Texto extraído =

Aproveite para, em todos os intervalos dessa luta, encher os alforges de livros, contrariando as cassandras que aparecem aqui e ali a proclamar que os livros estão se não mesmo mortos pelo menos em declínio. Que a voragem do tempo tira tempo para ler. Que cada vez se lê menos. Que a criatividade está em queda e a escrita mais magra.
Claro que há livros e livros e uns ditos escritores que podem até vender muito, mas são uns jihadistas contra a literatura, como os rodriguesdossantos & companhia. Sempre os houve e haverá, mas a literatura, que os desconhece, continua bem viva.
Todas as semanas são editados livros de velhos e novos escritores que exigem atenção. Em Lisboa, no Parque Eduardo VII, há uma óptima e já quase centenária montra, a 87.ª Feira do Livro.
Deambule-se entre os stands dos grandes grupos editoriais às pequenas editoras, muitas delas que quase só encontramos aí ou mais facilmente aí as encontramos, para (re)encontrar os clássicos e todos os outros que mesmo que nunca venham a ser clássicos são escritores de quilate. Aproveite-se a oportunidade de comprar livros com preço de capa mais baixo e os muito mais acessíveis que as editoras seleccionam para livros do dia.
Consulte-se o programa para estabelecer um roteiro de compras. Com essas ofertas podemos sempre comprar mais livros, nunca há livros a mais e cada dia passado na feira do livro é sempre um dia ganho, certamente numa qualquer esquina daquelas veredas de livros plantadas, encontramos um amigo também ele carregado de livros.
Nestas idas e vindas chegam os Santos Populares. Em Lisboa, as Festas da Cidade com a animação que a faz pulsar. Nos bairros tradicionais há sempre um arraial que espera por si. O meu arraial é o da Vozdo Operário, uma grande festa com o suplemento de se dar uma ajuda àquela instituição com uma actividade de mais de cem anos. Actividade social e cultural muito diversificada, com destaque para as suas escolas com um trabalho pedagógico que se distingue pela excelência. Vá a um qualquer arraial, mas dê uma saltada ao da Voz do Operário.
Com tantos livros e festas ficam esta por aqui as sugestões celebrando o Santo António com Fernando Pessoa que nasceu a ouvir os sinos da sua aldeia, os sinos das igrejas dos arredores do Chiado.
O poeta sempre foi um fingidor. Isto sem esquecer os outros santos populares. A festa rija, na noite de 23 para 24, do São João no Porto a abençoar as cabeças com martelinhos de plástico, sinais dos tempos que a carestia resguardou os alhos porros, que davam protecção garantida contra pragas e invejas, para as aventuras culinárias.

Excerto do conjunto de dados =
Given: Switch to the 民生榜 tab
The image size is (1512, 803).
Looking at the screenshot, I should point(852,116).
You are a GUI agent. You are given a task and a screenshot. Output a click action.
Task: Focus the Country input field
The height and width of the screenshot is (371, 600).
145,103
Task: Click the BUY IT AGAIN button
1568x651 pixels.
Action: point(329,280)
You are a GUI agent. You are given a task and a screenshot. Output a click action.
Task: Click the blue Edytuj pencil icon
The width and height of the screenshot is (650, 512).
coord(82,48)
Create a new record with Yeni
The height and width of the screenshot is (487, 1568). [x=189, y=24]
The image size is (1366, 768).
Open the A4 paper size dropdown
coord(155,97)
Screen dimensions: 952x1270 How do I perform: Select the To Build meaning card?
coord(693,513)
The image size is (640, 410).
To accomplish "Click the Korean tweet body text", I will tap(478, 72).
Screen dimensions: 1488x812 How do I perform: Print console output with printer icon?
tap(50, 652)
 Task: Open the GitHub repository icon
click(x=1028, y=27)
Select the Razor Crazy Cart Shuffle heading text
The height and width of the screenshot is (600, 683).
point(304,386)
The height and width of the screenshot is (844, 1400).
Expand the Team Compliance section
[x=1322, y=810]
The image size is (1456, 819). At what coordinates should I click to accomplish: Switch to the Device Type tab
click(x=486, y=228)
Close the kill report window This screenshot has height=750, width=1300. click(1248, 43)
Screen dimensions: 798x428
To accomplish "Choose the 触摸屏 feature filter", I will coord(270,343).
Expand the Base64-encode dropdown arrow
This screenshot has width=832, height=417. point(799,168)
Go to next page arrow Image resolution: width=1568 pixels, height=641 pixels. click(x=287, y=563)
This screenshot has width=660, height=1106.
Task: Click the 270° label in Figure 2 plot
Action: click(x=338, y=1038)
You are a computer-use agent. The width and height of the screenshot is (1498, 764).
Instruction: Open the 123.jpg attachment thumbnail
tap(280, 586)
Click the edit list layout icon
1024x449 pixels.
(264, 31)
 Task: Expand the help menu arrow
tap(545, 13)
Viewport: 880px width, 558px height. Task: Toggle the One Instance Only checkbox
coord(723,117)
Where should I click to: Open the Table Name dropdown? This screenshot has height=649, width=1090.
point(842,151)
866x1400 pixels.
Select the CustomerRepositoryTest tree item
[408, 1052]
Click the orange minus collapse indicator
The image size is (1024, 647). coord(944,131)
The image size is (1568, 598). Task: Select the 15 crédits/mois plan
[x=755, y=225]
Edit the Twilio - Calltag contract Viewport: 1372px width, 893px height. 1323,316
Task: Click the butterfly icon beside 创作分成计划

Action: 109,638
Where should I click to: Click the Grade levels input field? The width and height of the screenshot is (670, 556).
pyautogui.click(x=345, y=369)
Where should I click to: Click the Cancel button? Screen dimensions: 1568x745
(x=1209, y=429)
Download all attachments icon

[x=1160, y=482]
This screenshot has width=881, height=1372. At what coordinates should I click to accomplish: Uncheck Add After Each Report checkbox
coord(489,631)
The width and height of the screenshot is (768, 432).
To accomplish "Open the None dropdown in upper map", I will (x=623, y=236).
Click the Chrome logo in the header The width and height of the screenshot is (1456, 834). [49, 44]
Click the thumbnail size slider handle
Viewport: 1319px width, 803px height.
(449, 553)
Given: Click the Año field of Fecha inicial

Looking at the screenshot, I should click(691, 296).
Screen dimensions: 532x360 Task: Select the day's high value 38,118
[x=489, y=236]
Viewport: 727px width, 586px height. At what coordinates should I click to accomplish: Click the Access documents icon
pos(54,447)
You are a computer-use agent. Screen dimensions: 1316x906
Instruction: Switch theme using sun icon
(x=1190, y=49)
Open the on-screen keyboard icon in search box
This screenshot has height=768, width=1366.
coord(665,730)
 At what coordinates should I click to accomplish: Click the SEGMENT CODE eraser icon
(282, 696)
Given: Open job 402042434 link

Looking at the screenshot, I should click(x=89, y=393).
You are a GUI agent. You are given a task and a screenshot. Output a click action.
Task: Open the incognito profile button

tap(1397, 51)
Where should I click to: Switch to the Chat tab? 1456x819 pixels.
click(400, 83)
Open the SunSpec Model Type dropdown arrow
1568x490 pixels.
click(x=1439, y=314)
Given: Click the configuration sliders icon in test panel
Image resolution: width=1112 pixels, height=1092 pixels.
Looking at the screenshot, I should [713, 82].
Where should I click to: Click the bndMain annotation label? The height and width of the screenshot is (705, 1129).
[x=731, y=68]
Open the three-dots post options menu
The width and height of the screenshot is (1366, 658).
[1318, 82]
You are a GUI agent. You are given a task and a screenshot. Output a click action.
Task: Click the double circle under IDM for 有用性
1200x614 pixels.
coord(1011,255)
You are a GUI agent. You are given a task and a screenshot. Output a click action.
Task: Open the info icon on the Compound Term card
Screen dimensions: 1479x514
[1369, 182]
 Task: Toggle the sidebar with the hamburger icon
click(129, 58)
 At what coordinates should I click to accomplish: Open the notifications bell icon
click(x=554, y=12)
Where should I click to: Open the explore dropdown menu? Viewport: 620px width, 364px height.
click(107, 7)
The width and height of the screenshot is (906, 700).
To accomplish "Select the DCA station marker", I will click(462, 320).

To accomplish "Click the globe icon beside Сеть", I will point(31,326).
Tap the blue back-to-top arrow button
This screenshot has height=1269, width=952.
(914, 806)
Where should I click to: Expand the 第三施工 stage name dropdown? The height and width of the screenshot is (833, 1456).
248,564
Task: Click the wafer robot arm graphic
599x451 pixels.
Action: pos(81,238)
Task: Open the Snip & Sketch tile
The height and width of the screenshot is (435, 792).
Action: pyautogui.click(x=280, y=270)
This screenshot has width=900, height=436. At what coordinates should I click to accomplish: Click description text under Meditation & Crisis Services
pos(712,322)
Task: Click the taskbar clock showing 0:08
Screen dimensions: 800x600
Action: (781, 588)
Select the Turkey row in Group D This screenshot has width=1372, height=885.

Instruções da tarefa =
Para cada afirmação, indique se está de acordo com o texto extraído. Responda sim ou não e cite as palavras exatas do texto que decidem a resposta.
1. A Feira do Livro de Lisboa realiza-se no Parque Eduardo VII.
2. A Voz do Operário tem uma atividade de menos de cinquenta anos.
3. A festa do São João no Porto acontece na noite de 24 para 25.

Resposta ao exercício =
1. Sim: "Em Lisboa, no Parque Eduardo VII, há uma óptima e já quase centenária montra, a 87.ª Feira do Livro."
2. Não: "uma actividade de mais de cem anos"
3. Não: "A festa rija, na noite de 23 para 24, do São João no Porto"